But those guys sure knew what they were fighting for. Japan attacked us and Germany declared war on us. For the most part we were fighting uniformed combatants and obviously defending our country. Battlefields were far more delineated than today.
Today’s troops are in combat 24 hours a day seven days a week. And today's wars are longer. The enemy could be a woman, an elder or a child. It could be your Iraqi or Afghan buddy. You have to convince yourself you are somehow defending your country from invasion by some third-world country that has trouble with providing decent roads or electricity. And you have to deal with the probability that the people you killed were innocent civilians. And, as these wars go on, the public grows less and less enthusiastic and more and more skeptical about the sacrifices you are making. In World War II, the whole nation participated by doing without meat, gasoline, and even personal jewelry. And, yeah, by paying taxes. Today, the government has decided to pass the financial costs of these wars onto future generations. I think it’s fair to say the people making money off these wars outnumber those making sacrifices for it.
For once, that overused apples and oranges metaphor applies. It’s fruitless to decide whether today’s vets are better off than those of 65 years ago. How can anyone measure the extent of horror, terror and suffering?
We all honor our vets in different ways. Mine is to do what I can to ensure that today’s Iraq and Afghanistan vets will be our country’s last. I continue to challenge the assumptions that fighting in those two countries and sending drones to Pakistan is defending our country from being taken over by some defenseless third-world nation. I once compared the chances of being taken over by a third-world nation to the chances of Mike Tyson being beaten up by my 92-year-old friend, Ruth. But that's probably an understatement. The chances of Iraq’s, Afghanistan’s or Pakistan’s invading us and forcing us all to convert to Islam are about the same as Tyson’s being attacked by Terri Schiavo.
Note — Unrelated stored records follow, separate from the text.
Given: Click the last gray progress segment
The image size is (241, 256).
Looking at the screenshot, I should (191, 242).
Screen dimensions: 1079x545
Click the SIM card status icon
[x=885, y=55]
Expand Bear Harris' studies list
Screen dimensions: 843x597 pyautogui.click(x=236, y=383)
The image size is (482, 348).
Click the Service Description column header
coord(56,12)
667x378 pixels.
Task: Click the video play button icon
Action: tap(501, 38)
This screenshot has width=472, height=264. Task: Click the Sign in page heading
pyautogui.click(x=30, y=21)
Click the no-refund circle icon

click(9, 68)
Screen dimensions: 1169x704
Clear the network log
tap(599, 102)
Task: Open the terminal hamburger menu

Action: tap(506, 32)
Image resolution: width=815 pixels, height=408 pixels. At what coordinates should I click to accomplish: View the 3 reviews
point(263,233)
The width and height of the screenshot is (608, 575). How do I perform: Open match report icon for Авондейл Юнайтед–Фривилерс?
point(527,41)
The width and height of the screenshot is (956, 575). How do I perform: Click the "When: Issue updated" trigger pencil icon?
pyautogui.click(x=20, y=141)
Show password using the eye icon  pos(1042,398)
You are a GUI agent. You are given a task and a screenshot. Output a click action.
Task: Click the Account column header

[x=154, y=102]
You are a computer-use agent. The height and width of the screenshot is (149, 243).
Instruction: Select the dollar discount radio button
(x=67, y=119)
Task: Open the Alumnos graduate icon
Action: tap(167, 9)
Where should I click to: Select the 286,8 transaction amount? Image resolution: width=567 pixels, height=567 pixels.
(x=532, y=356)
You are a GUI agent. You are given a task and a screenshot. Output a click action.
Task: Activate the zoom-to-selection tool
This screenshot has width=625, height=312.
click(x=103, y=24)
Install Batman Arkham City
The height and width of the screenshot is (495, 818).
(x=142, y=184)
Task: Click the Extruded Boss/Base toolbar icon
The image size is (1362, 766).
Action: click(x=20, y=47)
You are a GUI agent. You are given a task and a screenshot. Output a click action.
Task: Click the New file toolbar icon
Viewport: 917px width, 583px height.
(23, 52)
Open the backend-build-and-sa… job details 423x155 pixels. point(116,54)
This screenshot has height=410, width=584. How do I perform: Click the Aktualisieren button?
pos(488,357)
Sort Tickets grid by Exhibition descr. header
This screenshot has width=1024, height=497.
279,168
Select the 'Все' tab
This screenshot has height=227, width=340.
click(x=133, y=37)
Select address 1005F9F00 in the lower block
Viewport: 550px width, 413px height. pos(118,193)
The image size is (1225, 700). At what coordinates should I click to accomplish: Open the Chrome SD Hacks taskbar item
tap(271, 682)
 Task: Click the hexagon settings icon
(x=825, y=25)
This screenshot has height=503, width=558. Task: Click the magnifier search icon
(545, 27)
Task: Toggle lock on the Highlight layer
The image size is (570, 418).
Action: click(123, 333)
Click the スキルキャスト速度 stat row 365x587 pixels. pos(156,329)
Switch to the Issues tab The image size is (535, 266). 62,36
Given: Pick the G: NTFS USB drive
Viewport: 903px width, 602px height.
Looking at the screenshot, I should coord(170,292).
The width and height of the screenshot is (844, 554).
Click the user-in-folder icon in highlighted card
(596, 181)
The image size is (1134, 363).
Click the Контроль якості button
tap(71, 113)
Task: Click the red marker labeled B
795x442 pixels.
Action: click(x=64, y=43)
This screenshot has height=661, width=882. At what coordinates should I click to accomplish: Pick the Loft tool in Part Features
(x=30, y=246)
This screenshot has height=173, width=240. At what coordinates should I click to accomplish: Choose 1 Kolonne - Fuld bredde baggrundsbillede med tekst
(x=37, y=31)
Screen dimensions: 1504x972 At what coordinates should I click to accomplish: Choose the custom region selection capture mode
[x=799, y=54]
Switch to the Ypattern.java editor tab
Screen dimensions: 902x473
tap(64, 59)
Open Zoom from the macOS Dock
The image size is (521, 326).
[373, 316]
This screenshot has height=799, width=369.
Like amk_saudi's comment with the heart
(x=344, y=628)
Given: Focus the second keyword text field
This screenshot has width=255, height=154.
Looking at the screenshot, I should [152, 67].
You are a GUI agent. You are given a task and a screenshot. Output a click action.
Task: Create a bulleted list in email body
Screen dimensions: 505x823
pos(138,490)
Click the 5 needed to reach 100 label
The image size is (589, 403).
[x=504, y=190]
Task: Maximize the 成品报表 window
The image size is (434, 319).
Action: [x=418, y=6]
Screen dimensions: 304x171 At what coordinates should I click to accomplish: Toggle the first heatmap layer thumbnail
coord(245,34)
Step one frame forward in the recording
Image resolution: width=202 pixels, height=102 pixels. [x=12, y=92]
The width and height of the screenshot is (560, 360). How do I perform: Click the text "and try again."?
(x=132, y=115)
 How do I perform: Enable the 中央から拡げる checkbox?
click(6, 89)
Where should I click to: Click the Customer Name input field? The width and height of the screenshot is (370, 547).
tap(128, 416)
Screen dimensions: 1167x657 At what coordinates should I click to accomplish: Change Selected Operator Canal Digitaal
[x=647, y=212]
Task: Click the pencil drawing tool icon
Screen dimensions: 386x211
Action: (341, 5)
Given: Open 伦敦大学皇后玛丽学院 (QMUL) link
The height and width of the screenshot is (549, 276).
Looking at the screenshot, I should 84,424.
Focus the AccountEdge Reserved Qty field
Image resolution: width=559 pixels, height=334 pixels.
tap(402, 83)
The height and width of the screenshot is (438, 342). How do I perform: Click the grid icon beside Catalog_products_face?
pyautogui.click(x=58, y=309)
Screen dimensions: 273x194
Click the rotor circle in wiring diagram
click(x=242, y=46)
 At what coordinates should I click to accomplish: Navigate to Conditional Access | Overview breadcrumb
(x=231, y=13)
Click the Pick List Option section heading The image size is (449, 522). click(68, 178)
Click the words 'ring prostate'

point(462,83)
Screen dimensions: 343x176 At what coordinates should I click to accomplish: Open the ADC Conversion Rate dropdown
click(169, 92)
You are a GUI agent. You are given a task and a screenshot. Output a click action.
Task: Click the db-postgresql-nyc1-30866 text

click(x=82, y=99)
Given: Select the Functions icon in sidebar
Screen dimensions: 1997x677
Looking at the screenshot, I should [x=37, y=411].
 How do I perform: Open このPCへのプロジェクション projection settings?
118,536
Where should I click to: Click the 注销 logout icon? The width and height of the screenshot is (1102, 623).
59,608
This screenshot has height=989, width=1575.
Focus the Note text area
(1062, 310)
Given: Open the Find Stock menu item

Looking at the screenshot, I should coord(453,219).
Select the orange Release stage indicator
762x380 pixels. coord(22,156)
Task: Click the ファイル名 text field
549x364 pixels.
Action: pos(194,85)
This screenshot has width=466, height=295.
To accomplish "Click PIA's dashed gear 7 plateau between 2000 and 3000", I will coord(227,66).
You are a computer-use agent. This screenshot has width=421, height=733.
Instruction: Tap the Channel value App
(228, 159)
Apparently, that hasn’t deterred South Carolina Republican Sen. Lindsay Graham. He reportedly told the Halifax International Security Forum in Nova Scotia last week that the US should consider sinking Iran’s navy, destroying its air force and attacking its Revolutionary Guard.
I revere the lives, health and mental stability of our young men and women in uniform too much to do anything beyond suggesting that Sen. Graham himself carry out the mission he advocates.
I've heard the usual arguments that I don't understand the "real world,"
that wars are inevitable and that unprovoked attacks on other countries are somehow necessary. My response remains the same--prove that you know the "real world" better than I. While you're at it, maybe you can show how unprovoked attacks by Germany, Japan and Iraq on their neighbors enhanced those nations' national security.
This Veterans Day is an appropriate time for me to state my belief that the biggest threat to our national security is the willingness to sacrifice our young people in uniform for absurd political agendas.